* Work to complete *
Please print the entries below exactly, from the line with "Viewport: 1171px width, 657px height." through the line with "Click the map", including both of those lines and leaving out all others.

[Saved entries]
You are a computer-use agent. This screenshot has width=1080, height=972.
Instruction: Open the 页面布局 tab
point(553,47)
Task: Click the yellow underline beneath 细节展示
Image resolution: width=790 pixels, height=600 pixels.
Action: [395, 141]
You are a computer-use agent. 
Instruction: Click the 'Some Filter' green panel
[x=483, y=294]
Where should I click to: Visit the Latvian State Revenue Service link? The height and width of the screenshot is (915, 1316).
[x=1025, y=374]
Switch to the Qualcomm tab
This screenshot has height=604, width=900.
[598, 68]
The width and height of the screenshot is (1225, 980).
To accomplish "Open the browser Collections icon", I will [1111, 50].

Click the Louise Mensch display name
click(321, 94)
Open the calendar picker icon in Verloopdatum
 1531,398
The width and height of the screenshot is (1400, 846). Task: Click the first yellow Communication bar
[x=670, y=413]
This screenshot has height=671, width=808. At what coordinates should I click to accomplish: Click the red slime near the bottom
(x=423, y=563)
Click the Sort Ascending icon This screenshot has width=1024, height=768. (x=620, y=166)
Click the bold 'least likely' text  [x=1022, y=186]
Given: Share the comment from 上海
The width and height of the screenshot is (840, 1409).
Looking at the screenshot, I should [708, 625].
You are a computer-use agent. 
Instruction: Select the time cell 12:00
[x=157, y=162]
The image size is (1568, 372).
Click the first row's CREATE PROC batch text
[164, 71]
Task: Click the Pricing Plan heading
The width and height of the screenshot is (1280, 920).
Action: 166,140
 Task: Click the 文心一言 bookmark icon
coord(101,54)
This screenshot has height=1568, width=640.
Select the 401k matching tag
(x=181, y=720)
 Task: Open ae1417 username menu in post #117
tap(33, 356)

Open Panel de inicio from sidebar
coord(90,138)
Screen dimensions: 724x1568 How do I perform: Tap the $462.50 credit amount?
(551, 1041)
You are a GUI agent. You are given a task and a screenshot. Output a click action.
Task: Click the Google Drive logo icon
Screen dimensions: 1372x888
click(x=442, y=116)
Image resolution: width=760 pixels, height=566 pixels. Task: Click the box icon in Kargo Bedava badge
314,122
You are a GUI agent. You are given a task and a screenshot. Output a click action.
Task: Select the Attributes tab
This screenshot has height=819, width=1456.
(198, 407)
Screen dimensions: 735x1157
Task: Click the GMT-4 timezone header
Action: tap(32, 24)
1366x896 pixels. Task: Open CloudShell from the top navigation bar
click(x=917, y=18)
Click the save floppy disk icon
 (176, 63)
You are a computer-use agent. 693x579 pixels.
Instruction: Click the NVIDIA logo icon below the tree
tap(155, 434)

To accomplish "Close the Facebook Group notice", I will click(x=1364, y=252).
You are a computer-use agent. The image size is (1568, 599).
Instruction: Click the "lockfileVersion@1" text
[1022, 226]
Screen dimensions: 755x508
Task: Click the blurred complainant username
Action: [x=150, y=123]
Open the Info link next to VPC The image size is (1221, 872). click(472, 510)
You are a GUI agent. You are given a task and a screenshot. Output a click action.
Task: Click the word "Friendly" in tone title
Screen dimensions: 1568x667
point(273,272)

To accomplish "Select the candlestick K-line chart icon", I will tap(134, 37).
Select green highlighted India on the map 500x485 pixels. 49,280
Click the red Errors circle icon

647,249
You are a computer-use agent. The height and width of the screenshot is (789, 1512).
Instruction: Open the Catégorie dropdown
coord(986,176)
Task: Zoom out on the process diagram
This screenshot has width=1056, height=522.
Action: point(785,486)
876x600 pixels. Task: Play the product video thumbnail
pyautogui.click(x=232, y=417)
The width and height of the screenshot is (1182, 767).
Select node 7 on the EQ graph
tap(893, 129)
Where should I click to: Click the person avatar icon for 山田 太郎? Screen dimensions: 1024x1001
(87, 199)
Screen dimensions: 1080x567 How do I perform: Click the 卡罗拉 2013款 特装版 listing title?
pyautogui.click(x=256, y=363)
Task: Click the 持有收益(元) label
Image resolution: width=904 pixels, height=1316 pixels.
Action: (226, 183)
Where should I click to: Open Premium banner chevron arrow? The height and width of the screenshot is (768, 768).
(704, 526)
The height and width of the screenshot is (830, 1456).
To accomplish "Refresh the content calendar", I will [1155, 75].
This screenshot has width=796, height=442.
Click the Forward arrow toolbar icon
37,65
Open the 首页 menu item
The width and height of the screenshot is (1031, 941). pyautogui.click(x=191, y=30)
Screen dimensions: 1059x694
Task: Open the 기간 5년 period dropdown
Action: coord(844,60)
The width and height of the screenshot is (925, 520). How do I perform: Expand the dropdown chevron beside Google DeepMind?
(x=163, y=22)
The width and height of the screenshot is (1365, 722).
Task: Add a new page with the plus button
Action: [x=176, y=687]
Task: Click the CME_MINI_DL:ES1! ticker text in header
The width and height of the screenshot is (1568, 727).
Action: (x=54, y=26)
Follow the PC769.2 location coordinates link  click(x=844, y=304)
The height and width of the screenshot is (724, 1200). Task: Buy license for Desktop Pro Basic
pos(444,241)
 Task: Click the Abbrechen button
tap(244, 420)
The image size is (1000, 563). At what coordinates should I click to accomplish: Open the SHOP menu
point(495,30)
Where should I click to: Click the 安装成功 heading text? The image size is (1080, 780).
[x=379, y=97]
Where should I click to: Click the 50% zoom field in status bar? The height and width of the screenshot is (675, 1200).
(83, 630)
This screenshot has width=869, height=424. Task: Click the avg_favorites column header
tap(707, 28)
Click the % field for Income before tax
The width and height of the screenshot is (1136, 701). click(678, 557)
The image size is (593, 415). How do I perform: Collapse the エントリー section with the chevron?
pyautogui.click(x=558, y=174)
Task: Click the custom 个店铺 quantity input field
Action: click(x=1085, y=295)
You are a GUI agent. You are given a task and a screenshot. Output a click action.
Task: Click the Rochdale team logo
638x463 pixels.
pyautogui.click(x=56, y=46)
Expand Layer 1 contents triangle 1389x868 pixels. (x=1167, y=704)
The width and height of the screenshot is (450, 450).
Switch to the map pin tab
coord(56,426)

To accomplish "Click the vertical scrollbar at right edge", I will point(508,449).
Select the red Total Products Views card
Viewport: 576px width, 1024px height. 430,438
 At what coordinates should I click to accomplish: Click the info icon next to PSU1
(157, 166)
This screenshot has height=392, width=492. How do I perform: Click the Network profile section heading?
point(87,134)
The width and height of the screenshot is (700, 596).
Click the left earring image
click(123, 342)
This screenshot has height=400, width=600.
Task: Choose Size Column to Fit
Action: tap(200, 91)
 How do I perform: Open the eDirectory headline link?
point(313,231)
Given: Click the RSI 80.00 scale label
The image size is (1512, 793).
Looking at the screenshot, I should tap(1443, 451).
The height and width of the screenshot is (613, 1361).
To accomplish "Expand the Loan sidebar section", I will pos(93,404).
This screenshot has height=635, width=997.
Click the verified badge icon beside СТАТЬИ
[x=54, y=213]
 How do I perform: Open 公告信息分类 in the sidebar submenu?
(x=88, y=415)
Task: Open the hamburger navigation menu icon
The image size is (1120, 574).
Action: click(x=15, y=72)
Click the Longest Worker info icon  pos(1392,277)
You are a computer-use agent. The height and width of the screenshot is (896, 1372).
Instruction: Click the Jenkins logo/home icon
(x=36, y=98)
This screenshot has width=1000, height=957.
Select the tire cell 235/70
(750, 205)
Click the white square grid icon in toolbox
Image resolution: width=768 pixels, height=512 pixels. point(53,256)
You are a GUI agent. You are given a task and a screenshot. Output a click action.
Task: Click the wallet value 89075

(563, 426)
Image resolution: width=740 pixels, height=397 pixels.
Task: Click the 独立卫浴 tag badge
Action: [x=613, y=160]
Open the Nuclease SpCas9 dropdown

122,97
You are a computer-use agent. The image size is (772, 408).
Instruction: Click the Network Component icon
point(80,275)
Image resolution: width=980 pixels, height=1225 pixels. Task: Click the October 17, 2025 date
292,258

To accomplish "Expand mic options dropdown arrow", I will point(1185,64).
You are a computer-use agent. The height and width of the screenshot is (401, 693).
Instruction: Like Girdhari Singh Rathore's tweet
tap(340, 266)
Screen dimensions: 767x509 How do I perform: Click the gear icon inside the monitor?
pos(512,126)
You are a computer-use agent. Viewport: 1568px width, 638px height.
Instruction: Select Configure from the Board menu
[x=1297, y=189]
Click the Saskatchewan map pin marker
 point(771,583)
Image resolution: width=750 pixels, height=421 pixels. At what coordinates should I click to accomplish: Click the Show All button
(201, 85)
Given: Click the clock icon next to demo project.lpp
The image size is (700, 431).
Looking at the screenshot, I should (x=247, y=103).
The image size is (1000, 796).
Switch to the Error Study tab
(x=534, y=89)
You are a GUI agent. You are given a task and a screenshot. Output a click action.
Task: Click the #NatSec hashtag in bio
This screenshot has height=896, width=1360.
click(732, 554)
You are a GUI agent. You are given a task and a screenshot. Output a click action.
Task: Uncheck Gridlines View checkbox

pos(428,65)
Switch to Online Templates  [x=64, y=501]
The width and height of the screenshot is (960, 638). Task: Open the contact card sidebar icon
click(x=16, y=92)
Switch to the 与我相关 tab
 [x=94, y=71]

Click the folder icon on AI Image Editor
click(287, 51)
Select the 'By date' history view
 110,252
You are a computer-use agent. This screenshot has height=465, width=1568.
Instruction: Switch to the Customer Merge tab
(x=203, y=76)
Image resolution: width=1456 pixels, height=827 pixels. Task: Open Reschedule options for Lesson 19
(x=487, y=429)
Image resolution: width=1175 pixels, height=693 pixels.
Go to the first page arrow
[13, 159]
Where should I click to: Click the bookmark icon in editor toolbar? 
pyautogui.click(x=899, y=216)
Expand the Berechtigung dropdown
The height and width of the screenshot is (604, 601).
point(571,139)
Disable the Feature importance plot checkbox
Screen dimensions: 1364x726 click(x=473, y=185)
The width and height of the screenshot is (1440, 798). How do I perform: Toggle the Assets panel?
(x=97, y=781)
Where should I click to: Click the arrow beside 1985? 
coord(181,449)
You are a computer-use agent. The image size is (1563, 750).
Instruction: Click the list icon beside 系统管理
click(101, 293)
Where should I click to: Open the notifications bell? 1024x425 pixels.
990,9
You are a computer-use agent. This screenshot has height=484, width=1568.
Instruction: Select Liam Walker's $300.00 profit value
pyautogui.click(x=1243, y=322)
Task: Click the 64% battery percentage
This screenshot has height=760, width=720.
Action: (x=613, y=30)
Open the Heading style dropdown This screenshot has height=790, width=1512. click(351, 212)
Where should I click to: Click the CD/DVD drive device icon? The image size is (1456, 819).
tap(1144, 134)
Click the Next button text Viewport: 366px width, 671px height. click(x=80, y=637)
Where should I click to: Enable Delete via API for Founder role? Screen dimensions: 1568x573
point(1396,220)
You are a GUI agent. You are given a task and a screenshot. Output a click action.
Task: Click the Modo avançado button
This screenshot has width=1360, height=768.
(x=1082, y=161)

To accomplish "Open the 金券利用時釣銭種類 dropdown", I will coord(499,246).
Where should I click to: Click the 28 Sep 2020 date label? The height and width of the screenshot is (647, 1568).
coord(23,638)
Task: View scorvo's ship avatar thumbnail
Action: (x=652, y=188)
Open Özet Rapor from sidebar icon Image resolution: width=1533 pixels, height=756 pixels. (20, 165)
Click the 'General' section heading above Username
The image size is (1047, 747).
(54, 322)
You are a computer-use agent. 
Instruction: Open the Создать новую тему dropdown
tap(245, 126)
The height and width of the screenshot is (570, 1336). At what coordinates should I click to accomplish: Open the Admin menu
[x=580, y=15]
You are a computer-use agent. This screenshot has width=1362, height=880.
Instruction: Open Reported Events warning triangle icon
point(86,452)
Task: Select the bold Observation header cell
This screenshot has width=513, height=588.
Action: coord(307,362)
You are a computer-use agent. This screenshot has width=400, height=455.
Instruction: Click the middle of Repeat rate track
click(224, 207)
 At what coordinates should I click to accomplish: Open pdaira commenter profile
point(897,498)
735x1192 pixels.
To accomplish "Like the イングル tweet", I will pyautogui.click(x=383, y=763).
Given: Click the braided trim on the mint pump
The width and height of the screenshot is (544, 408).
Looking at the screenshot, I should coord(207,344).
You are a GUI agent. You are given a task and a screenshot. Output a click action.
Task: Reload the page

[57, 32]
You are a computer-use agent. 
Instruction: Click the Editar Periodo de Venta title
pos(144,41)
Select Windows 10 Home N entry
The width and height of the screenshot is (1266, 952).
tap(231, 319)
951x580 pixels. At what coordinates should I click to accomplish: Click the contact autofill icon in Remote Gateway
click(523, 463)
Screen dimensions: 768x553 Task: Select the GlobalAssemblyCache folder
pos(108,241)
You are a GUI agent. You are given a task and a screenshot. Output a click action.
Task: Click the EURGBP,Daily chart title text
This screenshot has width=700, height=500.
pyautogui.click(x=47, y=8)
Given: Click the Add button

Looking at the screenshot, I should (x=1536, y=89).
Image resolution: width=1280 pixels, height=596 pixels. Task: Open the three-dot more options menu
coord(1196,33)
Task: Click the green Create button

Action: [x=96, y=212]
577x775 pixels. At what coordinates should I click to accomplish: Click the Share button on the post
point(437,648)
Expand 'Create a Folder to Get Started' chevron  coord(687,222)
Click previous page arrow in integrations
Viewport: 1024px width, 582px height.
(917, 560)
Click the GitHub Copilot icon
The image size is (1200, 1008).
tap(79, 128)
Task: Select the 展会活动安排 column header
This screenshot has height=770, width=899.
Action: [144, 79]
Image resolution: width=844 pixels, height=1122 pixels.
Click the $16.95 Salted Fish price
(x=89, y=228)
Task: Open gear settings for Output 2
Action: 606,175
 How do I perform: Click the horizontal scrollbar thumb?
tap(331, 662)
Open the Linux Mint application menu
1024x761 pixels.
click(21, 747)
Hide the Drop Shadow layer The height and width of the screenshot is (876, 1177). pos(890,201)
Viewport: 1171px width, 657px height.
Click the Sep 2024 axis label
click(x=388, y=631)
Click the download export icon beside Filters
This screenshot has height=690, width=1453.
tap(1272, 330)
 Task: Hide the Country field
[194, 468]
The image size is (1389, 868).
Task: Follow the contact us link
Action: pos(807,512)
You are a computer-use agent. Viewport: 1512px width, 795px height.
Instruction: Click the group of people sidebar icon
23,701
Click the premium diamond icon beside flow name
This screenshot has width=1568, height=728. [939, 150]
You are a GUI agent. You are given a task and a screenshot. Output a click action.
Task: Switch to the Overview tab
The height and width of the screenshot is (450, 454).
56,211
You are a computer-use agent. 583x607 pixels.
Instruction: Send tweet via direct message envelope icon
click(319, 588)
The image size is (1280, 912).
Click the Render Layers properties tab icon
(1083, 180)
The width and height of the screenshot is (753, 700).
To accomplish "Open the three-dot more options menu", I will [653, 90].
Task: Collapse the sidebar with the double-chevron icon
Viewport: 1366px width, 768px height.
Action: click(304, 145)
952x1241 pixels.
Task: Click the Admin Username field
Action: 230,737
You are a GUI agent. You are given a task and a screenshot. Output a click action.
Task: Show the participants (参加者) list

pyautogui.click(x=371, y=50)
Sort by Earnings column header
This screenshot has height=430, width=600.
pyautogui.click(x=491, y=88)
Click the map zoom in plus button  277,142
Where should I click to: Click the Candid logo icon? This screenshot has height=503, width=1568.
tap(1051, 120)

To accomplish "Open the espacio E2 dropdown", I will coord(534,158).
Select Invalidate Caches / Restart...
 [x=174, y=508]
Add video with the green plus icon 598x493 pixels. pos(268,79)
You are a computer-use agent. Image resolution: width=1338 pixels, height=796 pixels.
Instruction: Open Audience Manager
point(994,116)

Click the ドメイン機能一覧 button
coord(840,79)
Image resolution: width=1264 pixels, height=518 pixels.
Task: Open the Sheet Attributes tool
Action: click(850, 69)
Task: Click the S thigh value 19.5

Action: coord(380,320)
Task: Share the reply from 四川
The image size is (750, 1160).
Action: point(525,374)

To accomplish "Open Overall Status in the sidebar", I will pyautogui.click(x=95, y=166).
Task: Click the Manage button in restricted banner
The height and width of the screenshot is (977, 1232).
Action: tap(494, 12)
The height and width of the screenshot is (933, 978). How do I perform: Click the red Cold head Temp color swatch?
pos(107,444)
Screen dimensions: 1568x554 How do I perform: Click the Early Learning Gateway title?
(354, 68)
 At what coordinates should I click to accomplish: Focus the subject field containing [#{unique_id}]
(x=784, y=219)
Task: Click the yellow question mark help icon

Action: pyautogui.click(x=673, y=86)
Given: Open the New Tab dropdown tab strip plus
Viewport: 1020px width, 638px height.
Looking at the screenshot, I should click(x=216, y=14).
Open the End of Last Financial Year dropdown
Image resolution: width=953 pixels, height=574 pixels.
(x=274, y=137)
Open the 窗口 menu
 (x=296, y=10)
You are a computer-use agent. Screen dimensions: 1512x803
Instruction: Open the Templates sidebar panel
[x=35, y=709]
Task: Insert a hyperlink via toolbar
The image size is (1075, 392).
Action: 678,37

* Written answer *
Viewport: 1171px width, 657px height.
Click the Sep 2024 axis label
click(x=388, y=631)
Click the download export icon beside Filters
This screenshot has height=690, width=1453.
tap(1272, 330)
 Task: Hide the Country field
[194, 468]
The image size is (1389, 868).
Task: Follow the contact us link
Action: pos(807,512)
You are a computer-use agent. Viewport: 1512px width, 795px height.
Instruction: Click the group of people sidebar icon
23,701
Click the premium diamond icon beside flow name
This screenshot has width=1568, height=728. [939, 150]
You are a GUI agent. You are given a task and a screenshot. Output a click action.
Task: Switch to the Overview tab
The height and width of the screenshot is (450, 454).
56,211
You are a computer-use agent. 583x607 pixels.
Instruction: Send tweet via direct message envelope icon
click(319, 588)
The image size is (1280, 912).
Click the Render Layers properties tab icon
(1083, 180)
The width and height of the screenshot is (753, 700).
To accomplish "Open the three-dot more options menu", I will [653, 90].
Task: Collapse the sidebar with the double-chevron icon
Viewport: 1366px width, 768px height.
Action: click(304, 145)
952x1241 pixels.
Task: Click the Admin Username field
Action: 230,737
You are a GUI agent. You are given a task and a screenshot. Output a click action.
Task: Show the participants (参加者) list

pyautogui.click(x=371, y=50)
Sort by Earnings column header
This screenshot has height=430, width=600.
pyautogui.click(x=491, y=88)
Click the map zoom in plus button  277,142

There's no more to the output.